We got some water and headed to the Ligurian Sea where we were going to spend the next 2 days. This was probably the easiest navigating we had. The weather was gorgeous and sunny and not too hot. We got off the highway early so we could scope out the neighborhood. A beautiful beach community right on the sea. Our hotel was a tiny bit farther out than we had wanted. But we ended up much happier with the Versilia Palace Hotel in Pietrasanta. We checked in and were brought to our room which was another charming funky room with character. Mismatched furniture and a HUGE sunny terrace overlooking the pool. The AC was just barely adequate (fine with me) and there were enough closets and bureaus for 4. We quickly unpacked and changed and headed for the beach. We were starving to we found a seafood restaurant that was still serving (at 3:00 it can be difficult to get lunch in Italy). We sat at a shaded outdoor table and ordered a seafood salad and a mixed grill. The salad was an enormous mound of perfectly poached shrimp and calamari rings and octopus. Harlow’s grill was a wonderful assortment of seafood. But first the salads were served two carafes of olive oil and vinegar with little domed tops. We turned them over but they didn’t pour. We twisted and shook them and they sort of leaked and the Harlow discovered that they were supposed to be popped off and underneath were pouring spouts. At that point the oil was leaking all over the table and our arms. And the owner of the restaurant was choking back laughter. The breadsticks and bread were delicious and every bite was wonderful as was the cappuccino afterwards. And then we had our first run in with food charge lunacy. There were all these extra charges that we didn’t recognize. Turns out that one is charged for bread and for linens. And sometimes there is a cover charge. And sometimes a service charge. And sometimes you are supposed to tip and sometimes you aren’t. And even by the end of the trip we hadn’t made any sense of it and probably overpaid our way through Italy.

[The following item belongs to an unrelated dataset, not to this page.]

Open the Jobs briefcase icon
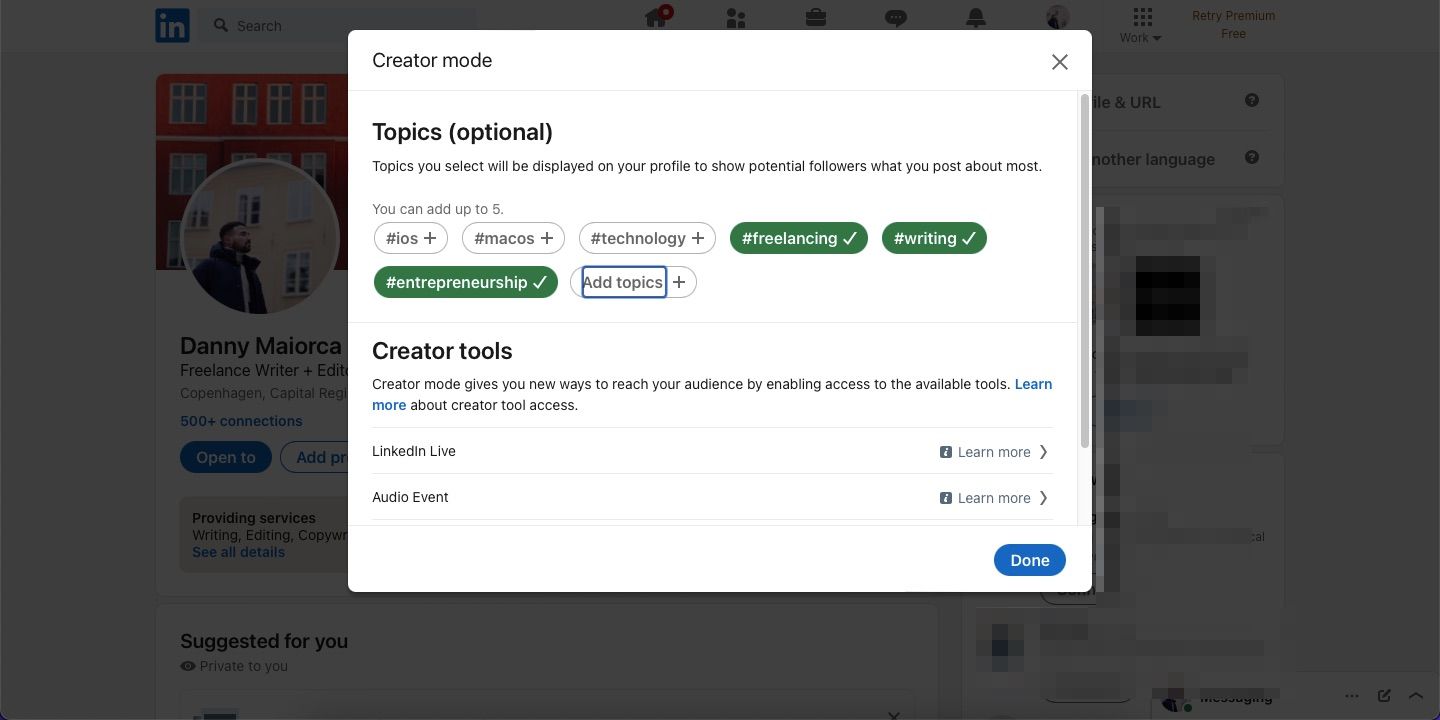Screen dimensions: 1440x720 pos(816,18)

We hit the beach after lunch and were surprised to find that the beach wasn’t too crowded. The entire stretch (miles long) was a continuous row of beach clubs distinguished from each other only by the colors of the umbrellas and lounge chairs in each one. Very family oriented. The sand was fine and dark and the water super clear and refreshingly cool. And like South Beach, extremely shallow for a long way out. We splashed around for a long time and lay out to dry. And we also noticed that when we looked away from the water, there were beautiful snow capped mountains in the distance all along the way. We later found out that the white ‘snow’ was actually white marble. And that despite the extensive marble mining in the Carrara area which we were right next to, there was still more to be had up in those mountains. Harlow went back for a nap and I took a really long and luxurious beach walk. Then met Harlow at the swimming pool which was large and so heated that it felt like a sauna. Deena, you would have been in heaven!!! We met a cute, just married couple from upper New York State who had been around a few days and recommended the hotel restaurant for dinner.

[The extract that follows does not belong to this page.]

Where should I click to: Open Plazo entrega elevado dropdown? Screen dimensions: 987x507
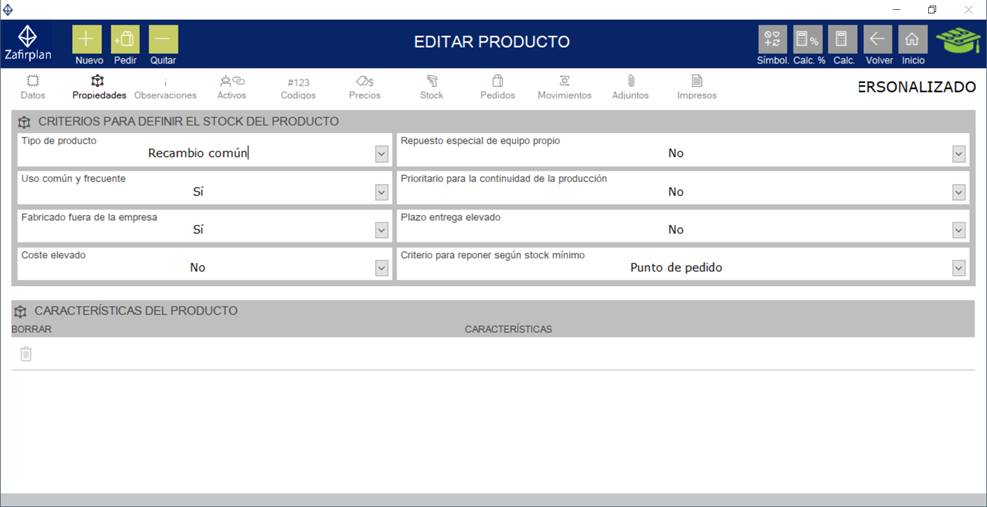click(x=959, y=230)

We showered in our very roomy bathroom and then took a drive to get some sodas for the minibar and saw some cute side streets and found a great gourmet store and then we decided to try to find the piazza which we’d seen pictures of. After getting lost a few times and almost killing each other, we gave up. Harlow rested and I walked around a little. Found a gaggle of extremely pudgy geese under a bridge nearby. And then met Harlow at 8 in the dining room. We both ordered the buffet antipasto. It was one of the most awesome spreads I had ever seen and I actually regretted even ordering an entrée. There was prosciutto and melon, herring and fresh anchovies, grilled zucchini strips and melting slices of grilled eggplant. Fried puffs full of seafood and vegetables, hearts of palm and shrimp salad w/sundried tomatoes. Yellow and red peppers. Tiny oval tartlets filling with either salmon or pesto or tomatoes. Salad greens and dressings. And more. Each prettier and more delicious than the next. We split a bottle of Pinot Grigio (fabulous) and it was accompanied by delicious breads. Then we split a seafood risotto (no great shakes) and a grilled sole in lemon butter that was expertly boned and filleted for us. And some lovely greasy potato rounds.

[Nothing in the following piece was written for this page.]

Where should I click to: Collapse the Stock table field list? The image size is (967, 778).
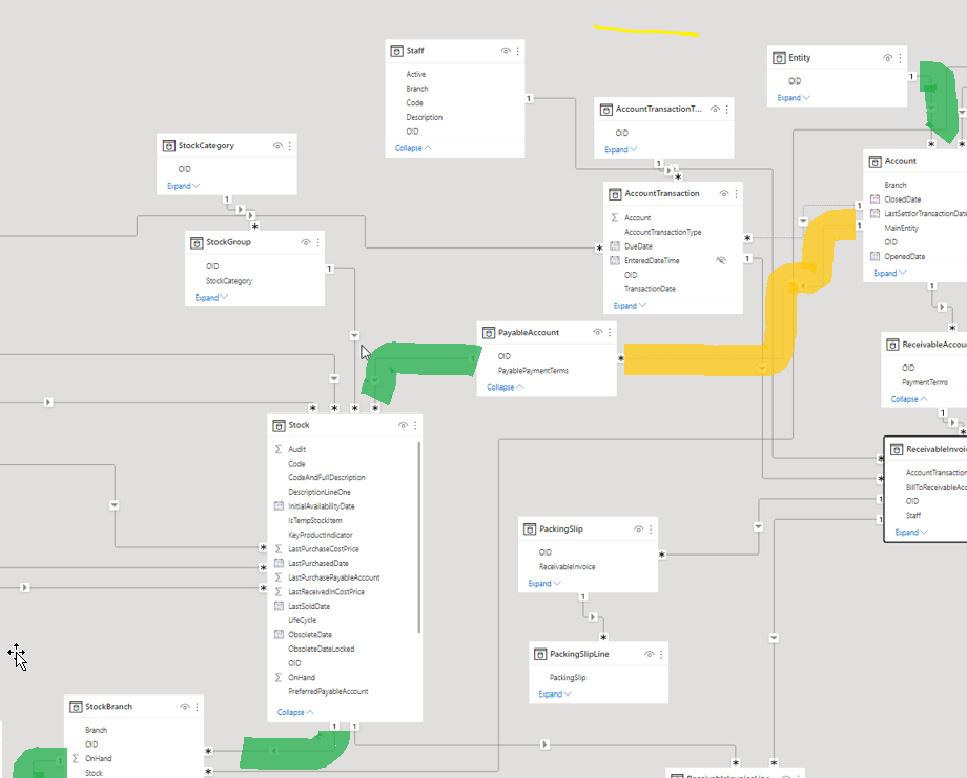[295, 712]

Desserts didn’t really excite us so we opted for gelato later. Took a walk to the stand we had found earlier and each had 2 flavors. Yum. And we walked across the street and stood at the large outdoor roller skating ring where kids and teens were whirling around to music and smoke machines. Truly bizarre and unexpected and entertaining. And then just made it back in time to crash. It was also nice knowing that we would be spending 2 nights in one place.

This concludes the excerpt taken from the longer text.